When you talk to someone on the phone, your brain builds a picture in your mind. What is the person’s emotional state? What room are they in? What are they referring to? That level of visualization competes with the brain’s ability to process actual visual information.
To compensate, as drivers, we resolve ourselves to focus more fully on the road ahead, but this gives us tunnel-vision and limits our use of rear-view mirrors, and whether we can see signs, curbs, or even pedestrians.
The Safest Route
It sounds trite, at this point, to say that the safest way to drive is with zero distractions—we all know that. But kids need to get to soccer practice, deadlines can be tight, and drive-thru meals are a thing for a reason.
The key to mitigating risk to us, our passengers, and everyone who shares the roads and sidewalks, is to understand that our focus and ability is hampered by any other task we take on while driving—it’s the result of how our brains function.
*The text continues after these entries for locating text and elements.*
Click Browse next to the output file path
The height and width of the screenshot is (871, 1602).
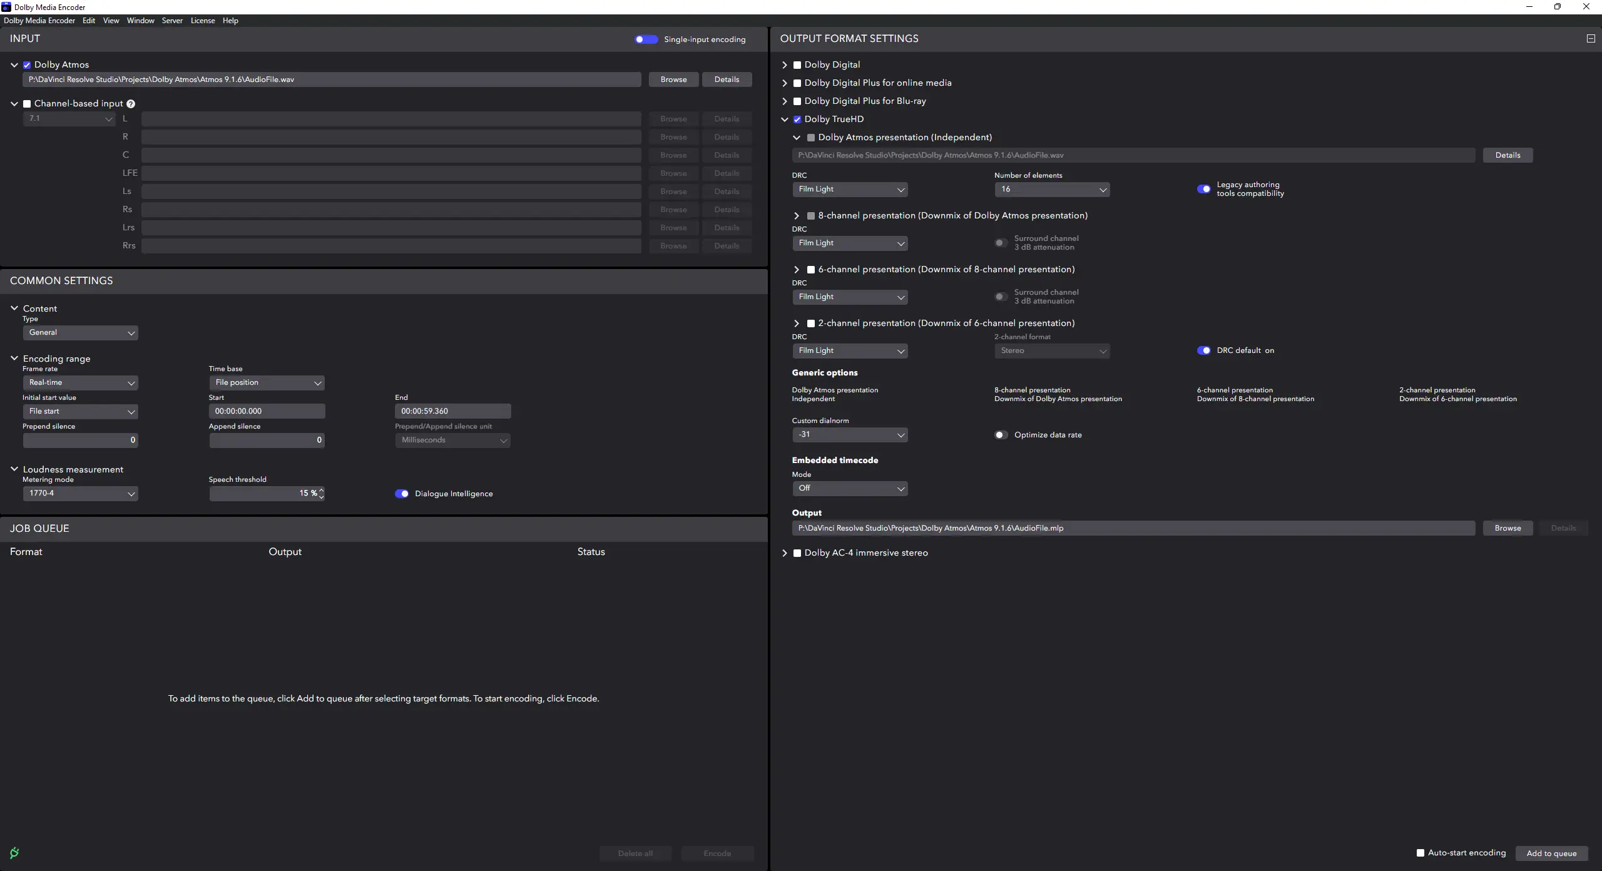tap(1507, 528)
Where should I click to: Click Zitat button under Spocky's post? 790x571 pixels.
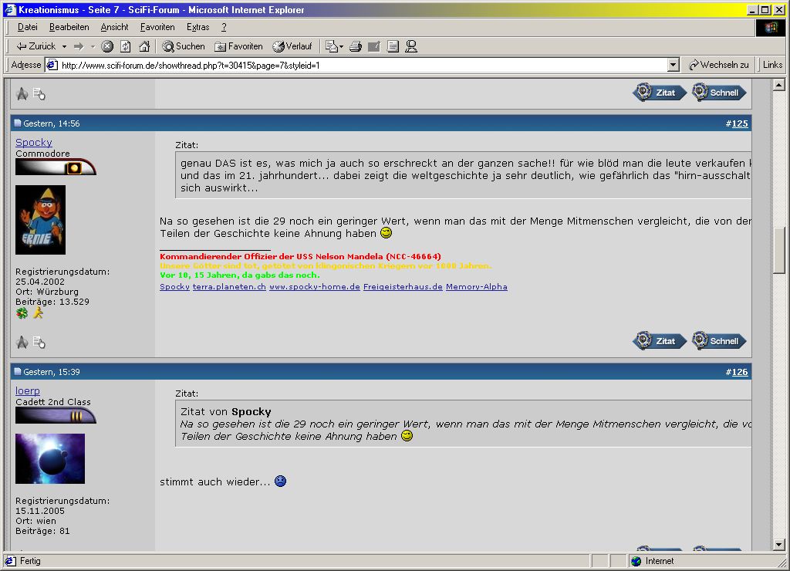pyautogui.click(x=660, y=340)
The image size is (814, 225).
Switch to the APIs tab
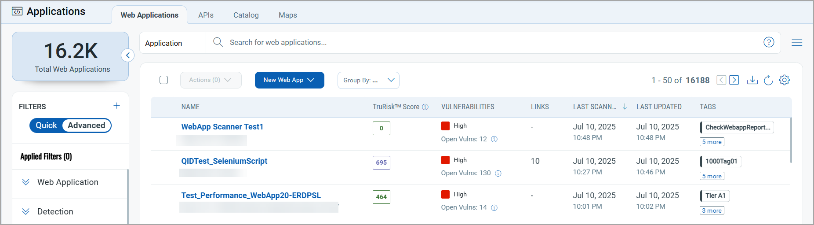pyautogui.click(x=206, y=15)
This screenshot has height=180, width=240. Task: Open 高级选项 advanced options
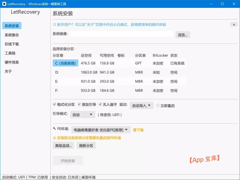(63, 145)
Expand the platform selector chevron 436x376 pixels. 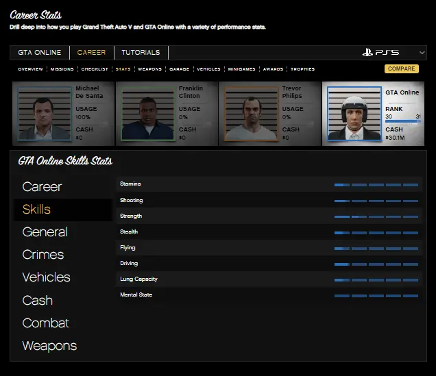pos(422,53)
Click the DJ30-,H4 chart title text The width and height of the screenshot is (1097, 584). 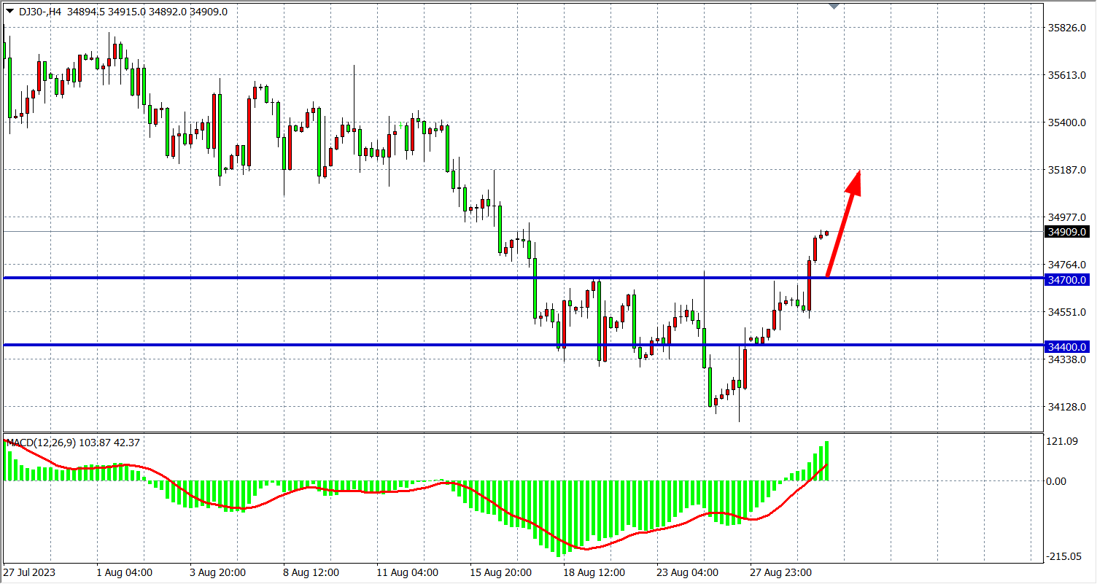[x=40, y=12]
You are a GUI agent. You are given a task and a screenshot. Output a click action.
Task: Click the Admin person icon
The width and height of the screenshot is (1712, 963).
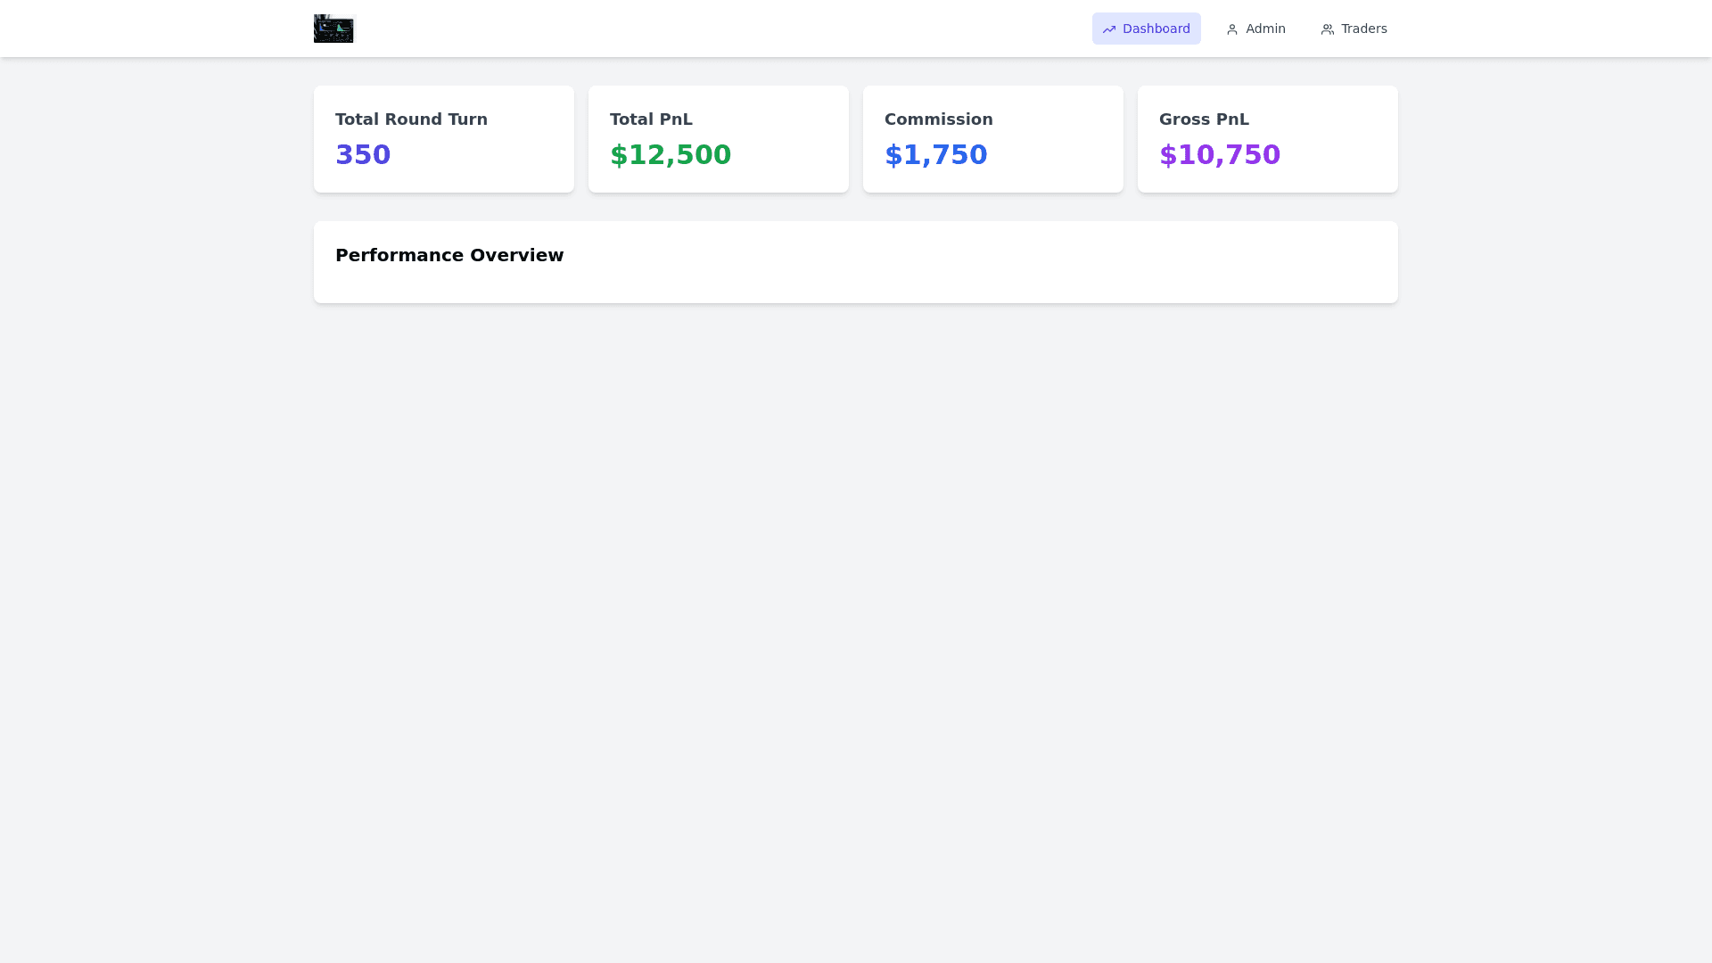tap(1232, 29)
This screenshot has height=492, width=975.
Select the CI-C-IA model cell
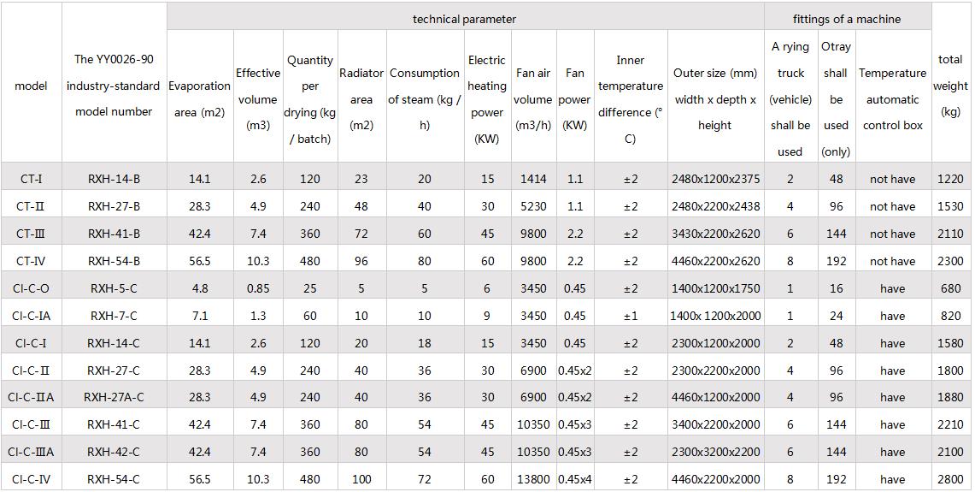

So, we have to outsmart our brains and make a deliberate decision to arrive at our destination safely by limiting the risk of distraction every time we drive. Keep your phone on silent and well out of reach, finish your snack before you leave, and let everyone know you’ll be in the car.
If you need to check for a message from your boss, settle an argument between the kids, or sneak in a quick lunch, pull over and give your full attention to what’s pulling at your attention. The cost of not being mentally present behind the wheel can be catastrophic for everyone involved.